10 Replies Latest reply on Feb 5, 2013 2:27 PM by Toby Erkson

    BigData analysis, is Tableau suitable ?

    S?kine Coulibaly

      I'm in the process of evaluating BI analysis tools. I came across Tableau, which looks promising.


      I can see that there are no BigData connectors/drivers, and as a consequence I don't feel very confident whether this would suit my needs.


      I'm expecting my database growing quickly over 10 TB, and needing easy scaling.
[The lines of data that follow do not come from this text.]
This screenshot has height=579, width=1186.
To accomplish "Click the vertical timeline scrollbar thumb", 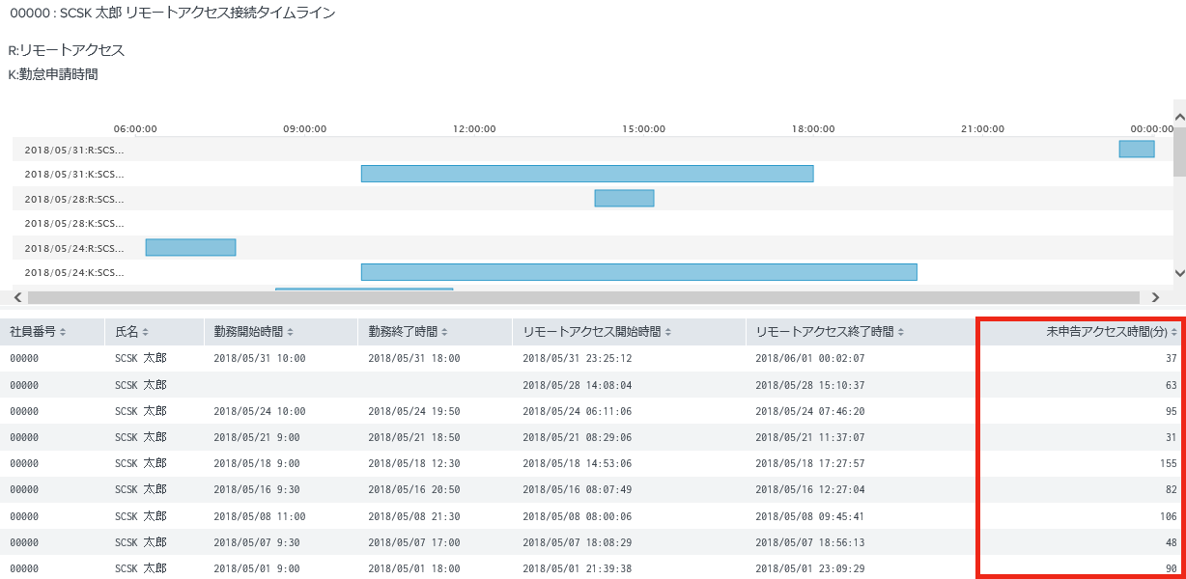I will tap(1179, 152).
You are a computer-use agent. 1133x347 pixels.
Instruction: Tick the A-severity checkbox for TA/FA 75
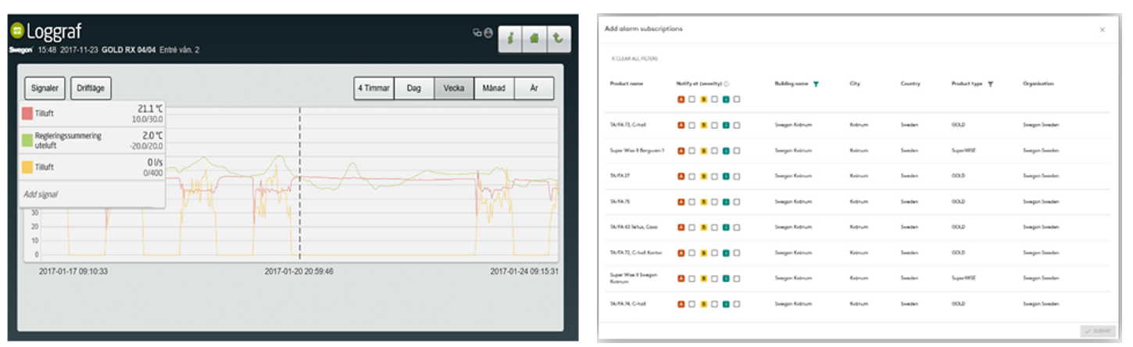tap(692, 202)
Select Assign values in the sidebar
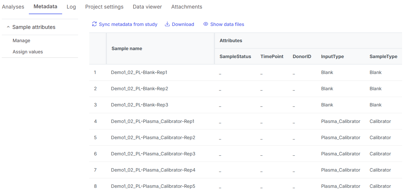 pyautogui.click(x=28, y=52)
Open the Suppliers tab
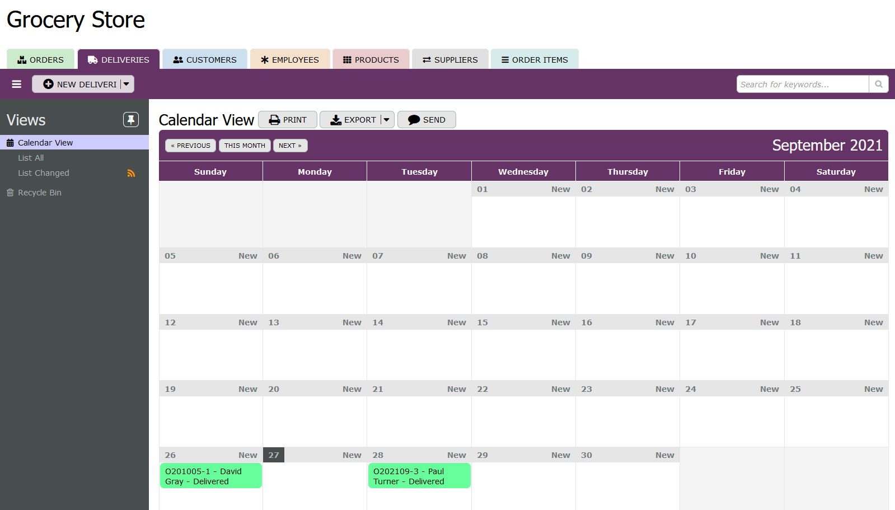 (450, 59)
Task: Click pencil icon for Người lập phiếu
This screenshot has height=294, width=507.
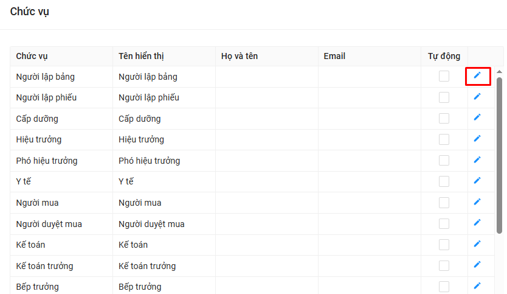Action: coord(477,97)
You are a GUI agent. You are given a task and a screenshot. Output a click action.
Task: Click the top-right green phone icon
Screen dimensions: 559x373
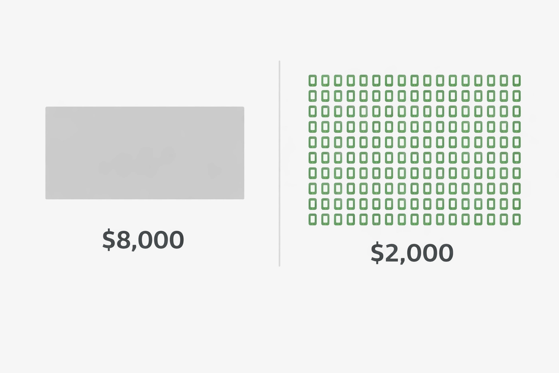tap(516, 81)

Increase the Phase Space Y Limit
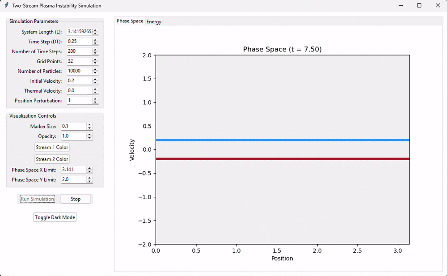pos(89,178)
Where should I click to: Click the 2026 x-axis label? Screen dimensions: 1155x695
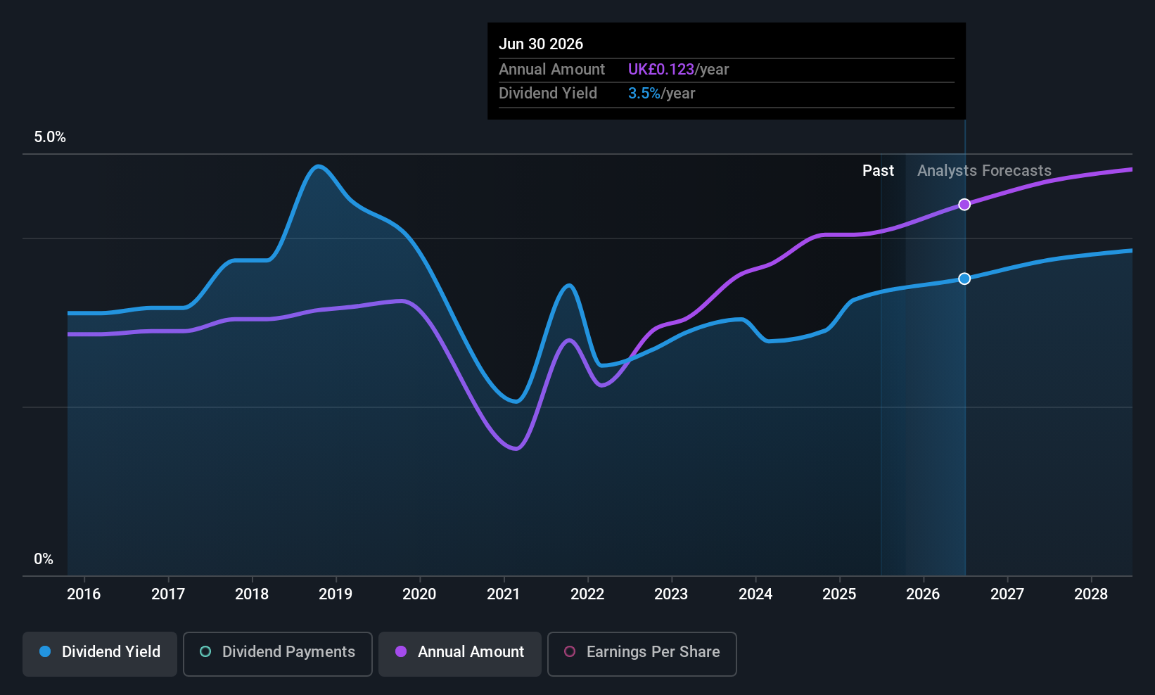click(923, 594)
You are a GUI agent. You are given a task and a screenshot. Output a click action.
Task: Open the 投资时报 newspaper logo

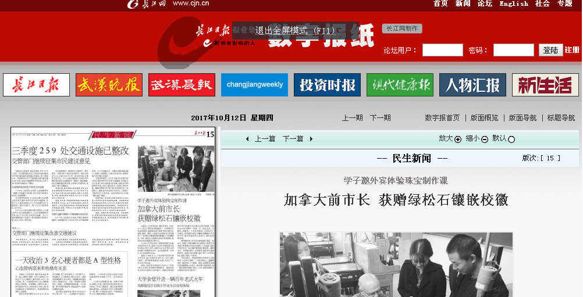[327, 85]
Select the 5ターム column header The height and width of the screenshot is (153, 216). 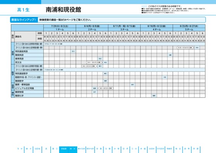point(189,30)
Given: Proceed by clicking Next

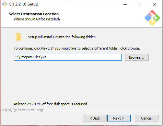Looking at the screenshot, I should click(119, 118).
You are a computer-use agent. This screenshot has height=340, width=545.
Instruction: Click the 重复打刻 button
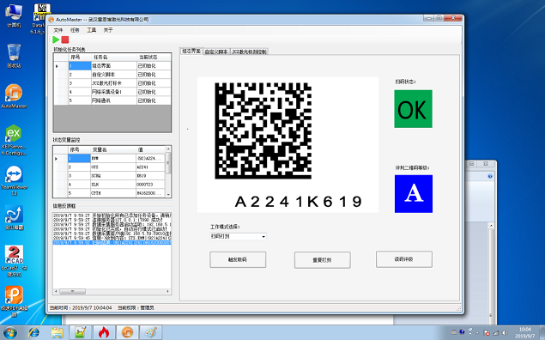click(322, 260)
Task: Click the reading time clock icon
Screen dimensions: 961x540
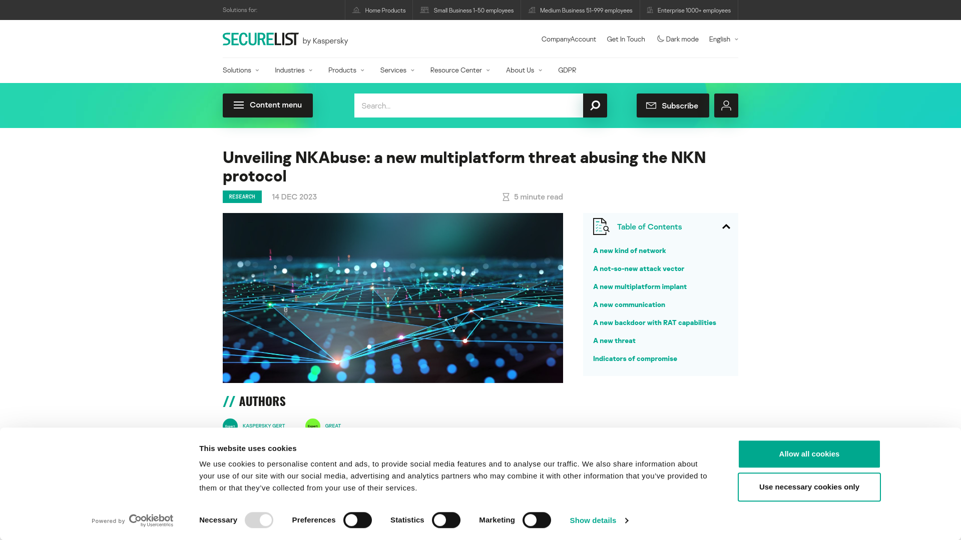Action: click(506, 197)
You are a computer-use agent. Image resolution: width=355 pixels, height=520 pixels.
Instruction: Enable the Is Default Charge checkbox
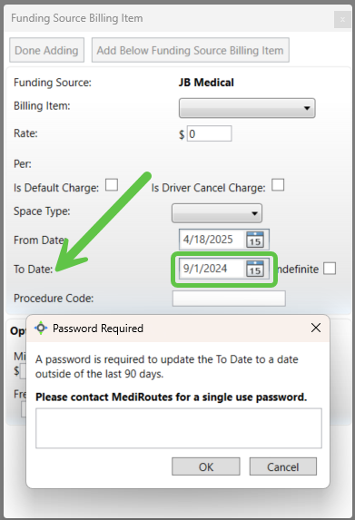click(112, 185)
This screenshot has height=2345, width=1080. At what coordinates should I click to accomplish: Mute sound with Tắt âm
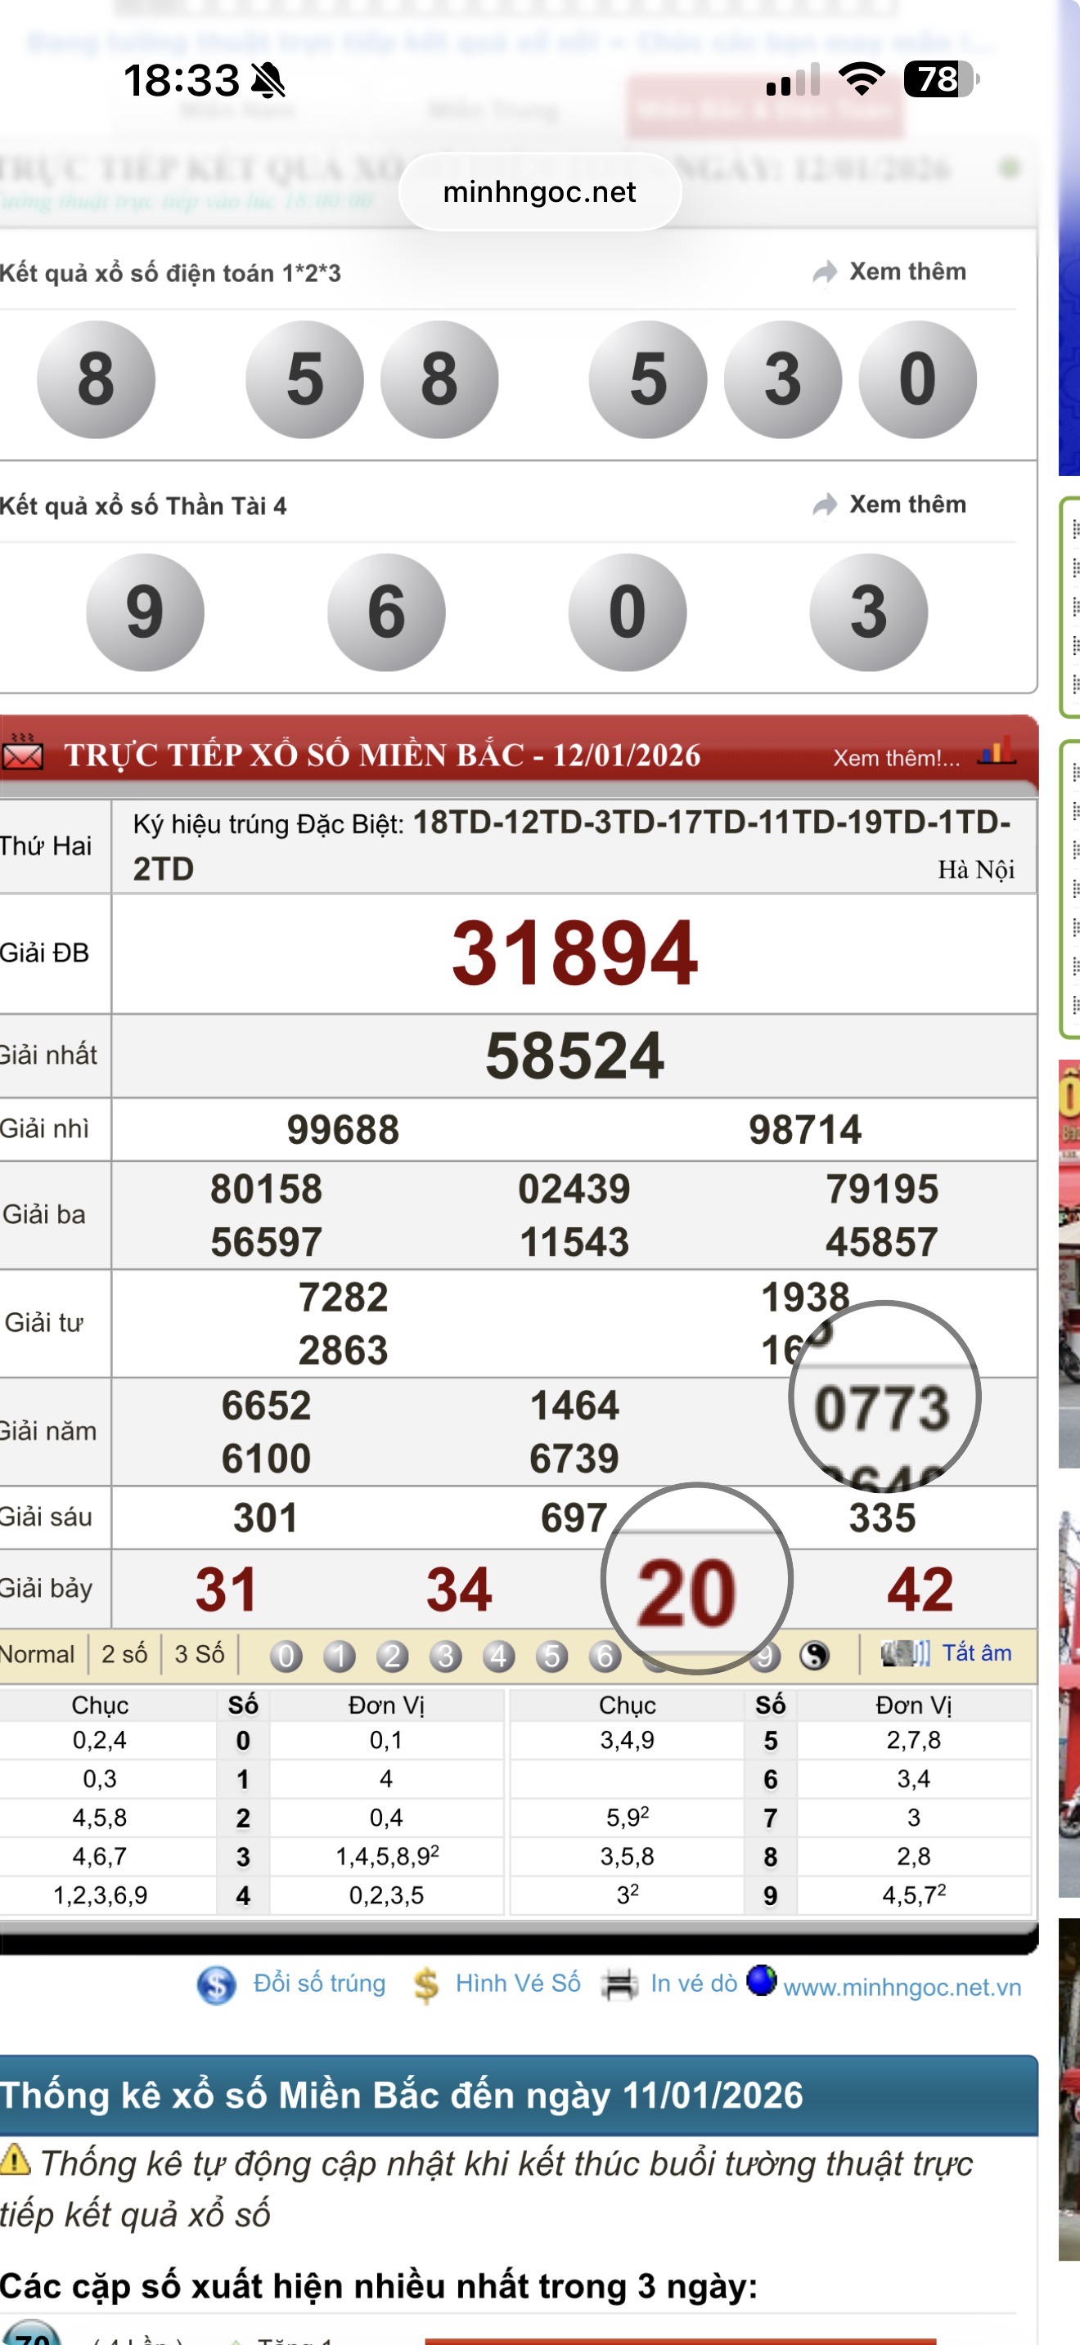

The data is made of log events documents, around 400 bytes each.


      In the past, I used to use Postgres for 10GB databases, but for this shot, I guess I'll preferably go into BigData solutions (Amazon SimpleDb, Cassandra, Hadoop et al.)


      I found out that Tableau could connect to Vertica or Teradata but I guess these products are expensive (BTW, if anyone have a rough idea of the license cost, i'm interested).


      My real question is, is Tableau suited for high volume databases ?


      Thank you !

        • 1. Re: BigData analysis, is Tableau suitable ?
          Robert Morton

          Hi Sékine,


          It sounds like you're asking specifically about cheap Big Data systems -- more on that in a moment. Tableau is very well suited for Big Data, including support for powerful systems such as Teradata, Aster Data, Vertica and ParAccel. Because Tableau compiles your visual canvas into SQL queries, Tableau can leverage the power of your Big Data system by pushing the computation close to the data.


          You can find other systems for working with Big Data on a reduced budget, though you won't have the same query responsiveness, easy of administration, etc. as with the vendors I mentioned earlier. One option is InfoBright, which is a column-store extension of MySQL and offers a free Community Edition. Recently Vertica also announced a free Community Edition.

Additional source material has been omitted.